- **Excerpt to read**
┄┄┄┄┄┄

Very early in this football season, I wrote that the Patrick Mahomes Magic seemed to be gone. He was missing easy throws to his receivers, panicking when he should have been patient, and scrambling around too long and getting sacked at crucial times. He managed to overcome those problems enough to get the Chiefs to the AFC Championship game, but tonight, he was back in that rut.

In no way did I mean (then or now) that Mahomes is a liability. After all, he led the Chiefs through the amazing drive in the last 13 seconds of last week’s game. But tonight, KC had the ball inside the Cincinnati five-yard line twice and didn’t get it into the end zone either time. They lost it as much as the Bengals won it, and blame can be laid at the feet of Mahomes. I couldn’t explain to you how the quarterback rating is figured, but I do know that when your QBR is 98.3 in the first half and only 1.4 in the second, you’re not going to the Super Bowl.

From a viewer’s perspective, of course, you can’t beat games that go into overtime or down to the last play and, over the last two weekends, we’ve had five in a row like that.

As for Sunday’s second game, ESPN and CBS both said only 35% of people in the stands would be Rams fans — in Los Angeles! I’m pretty sure they had a much bigger home field advantage and popular support when they were here in St. Louis, even through more than a decade of zero post-season games.

┄┄┄┄┄┄

- **Data extracts**
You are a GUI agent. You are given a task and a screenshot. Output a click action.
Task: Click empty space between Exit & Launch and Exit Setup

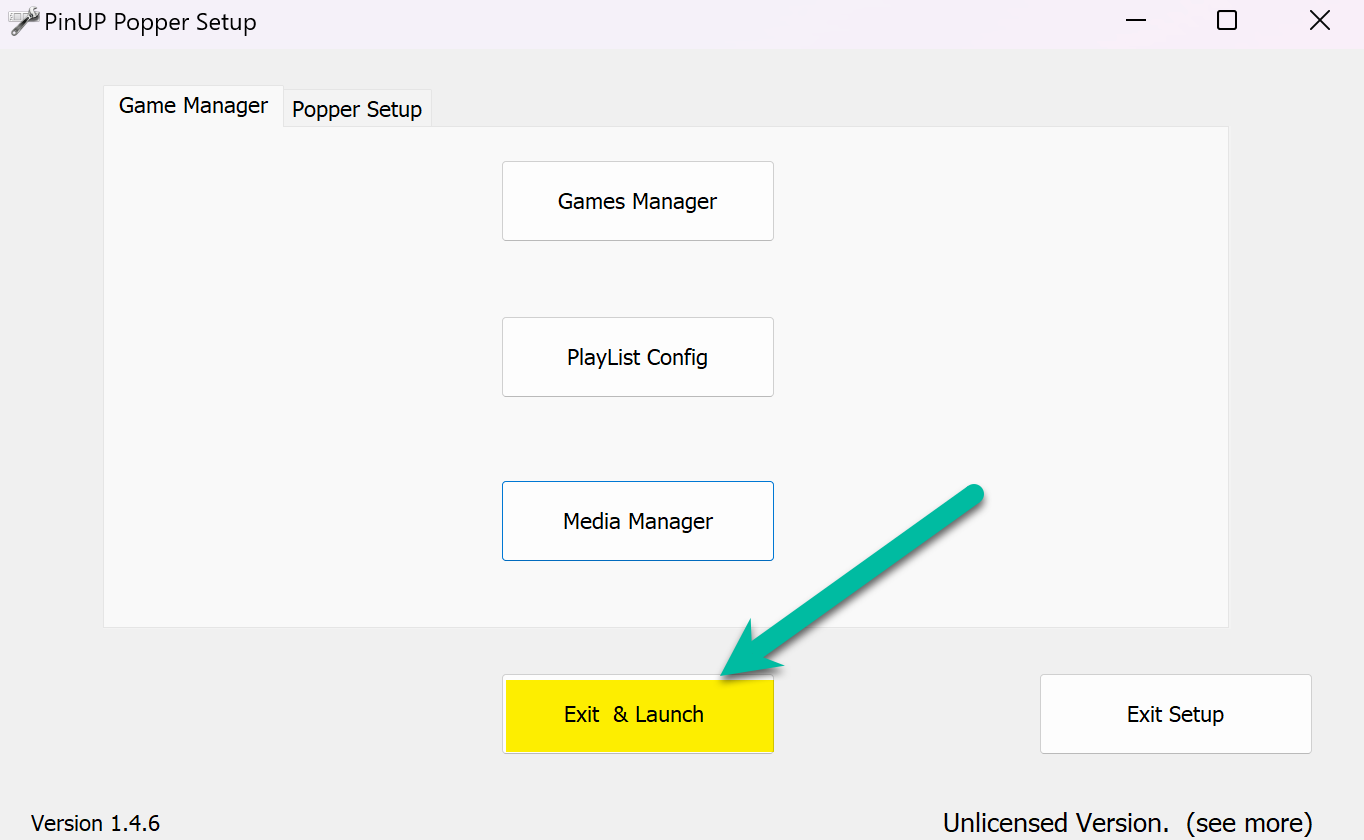[905, 714]

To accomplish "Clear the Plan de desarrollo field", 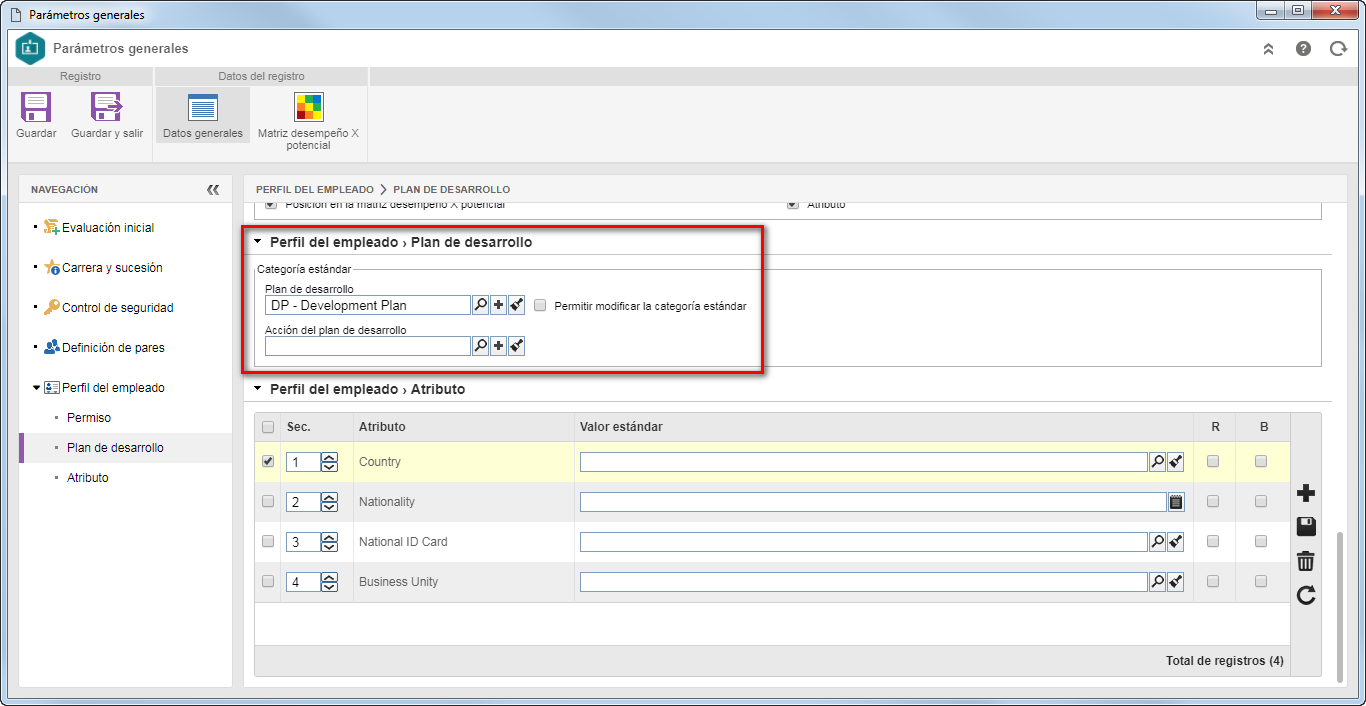I will (516, 306).
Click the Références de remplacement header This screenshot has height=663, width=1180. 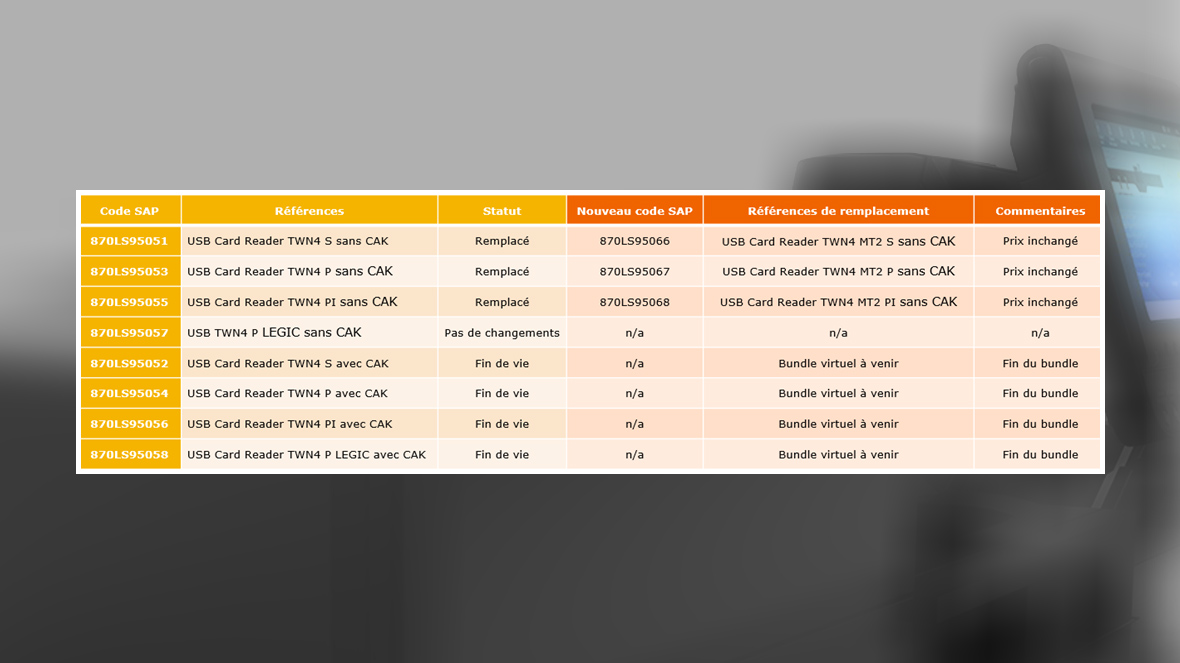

┄┄┄┄┄┄

- **Exercise instructions**
(a) Translate this sentence from the column on the Chiefs' playoff loss into Spanish: "They lost it as much as the Bengals won it, and blame can be laid at the feet of Mahomes."
(b) Carry on the column about the Chiefs' loss and the playoff weekend, starting after its last sentence.

- **Responses for each task**
(a) Lo perdieron tanto como los Bengals lo ganaron, y la culpa puede atribuirse a Mahomes.

(b)
Whenever there’s a helmet-to-helmet hit — whether or not a penalty is called — Fox’s control room crew always shows the play over and over and over. Considering how many NFL players have problems later in life related to head injuries (e.g. CTE), the network should stop treating such incidents as concussion porn.

With Cincinnati beating the Chiefs and the Rams beating the 49ers, this will be the first time the Bengals lose a Super Bowl to a team not from San Francisco.

There are still two weeks before we see the Super Bowl ads, but they’ll have a tough time beating the Jason Bateman spot for Hyundai and the Jon Hamm one for Apple. Both extremely well written and executed, setting the bar pretty high.